A massive explosion occurred moments after the passengers had left the aircraft.
The fire was brought under control at around 10:40; by then, only the tail section and the outer portion of the wings had survived the blaze.
Three passengers were killed and 43 were injured, four critically.
A subsequent investigation concluded that the fire had started due to an electrical short circuit in an electric panel, confirming that the probable cause of the fire was an arc occurring in that electric panel on the right side of the central fuselage.
Shortly after engine start, the crew connected the generators to the electrical network as usual, but badly worn out contactors failed to operate properly, resulting in an abnormal circuit configuration that produced currents 10 to 20 times higher than their nominal values, giving rise to an electrical arc.
No maintenance schedule existed for the electric board in question.
Russia would ground all Tu-154Bs after the fatal fire pending the RAK investigation.

CCTV part 1 - push back

cctv of fire part 2

WHBM
4th Sep 2022, 08:37
One thing that struck me about the incident was, passing through Manchester two weeks later, the substantially burned grass had been completely reinstated, without even a sign of having been patched. If there were any marks on the taxyway those had been removed as well.

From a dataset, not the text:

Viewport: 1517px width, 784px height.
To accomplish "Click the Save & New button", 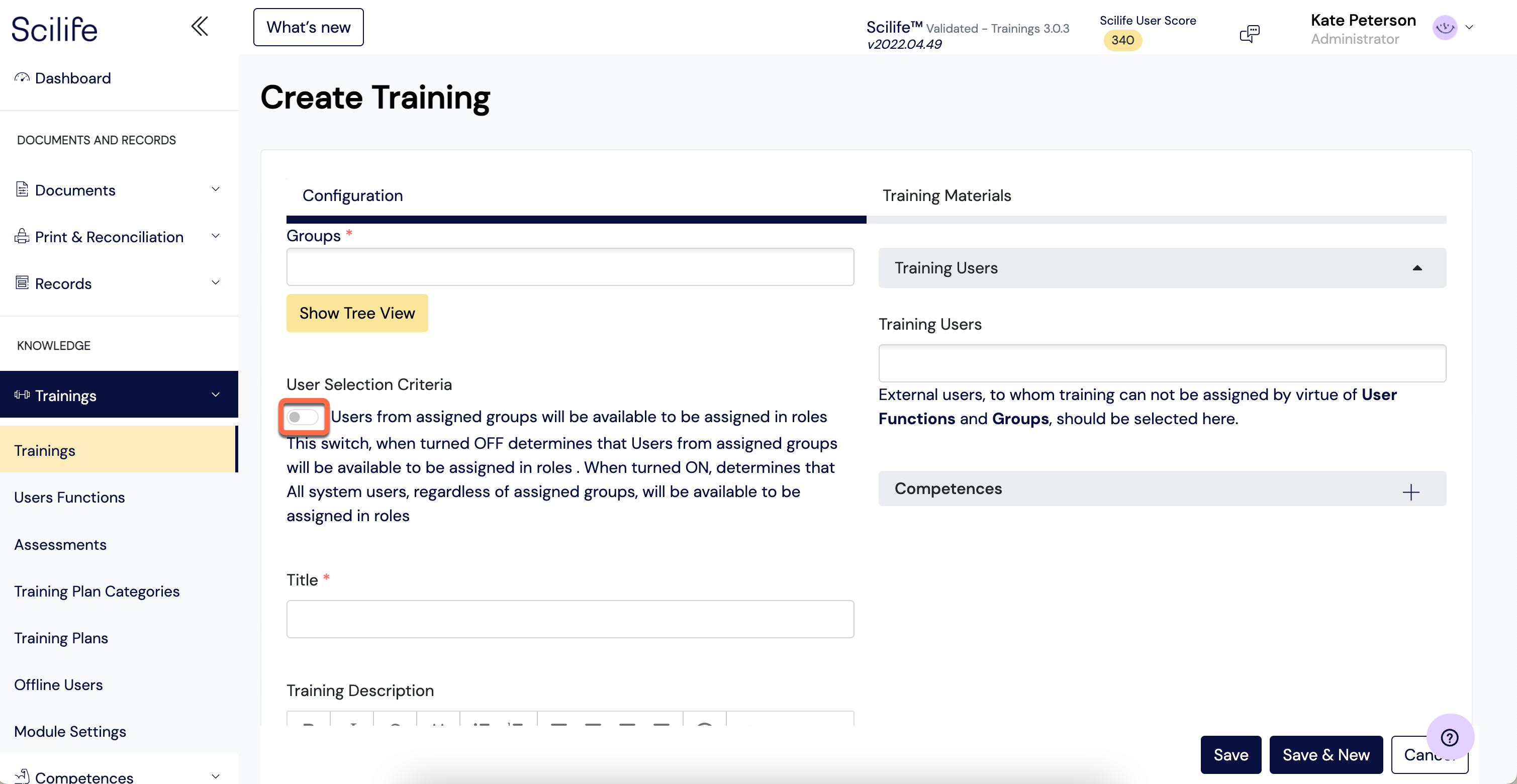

I always wondered, with the CAA subsequently requiring removal of one seat by the overwing exits in a 130-seat 737-200, how they could ever honestly have certified it as such in the first place ...

hec7or
4th Sep 2022, 11:29
A lady in my village was onboard and to this day she has not had any counselling or even talked about it, she still has no idea why it took the crew so long to start the evacuation as it plain to all in the cabin that the aircraft was on fire.
A while ago years ago, I had a long chat with her a couple of days after I'd read that the Captain had passed away and we talked about the difficult situation the flight crew found themselves in with no indication of a fire and no smoke visible at the front end, she still suffers from survivors guilt having helped with CPR out on the grass, her husband was a doctor. She told me she'd never really spoken to anyone about it in all the years that had passed.

Fonsini
4th Sep 2022, 22:07
A friend of mine was on that flight with his then girlfriend, his Tv interview is still on YouTube. The story he told me about what they saw in the rear cabin in spite of all the smoke was horrific.

BA were amazing with them after that - I’m sure he told me they both received free first class flights for life. They are married to this day.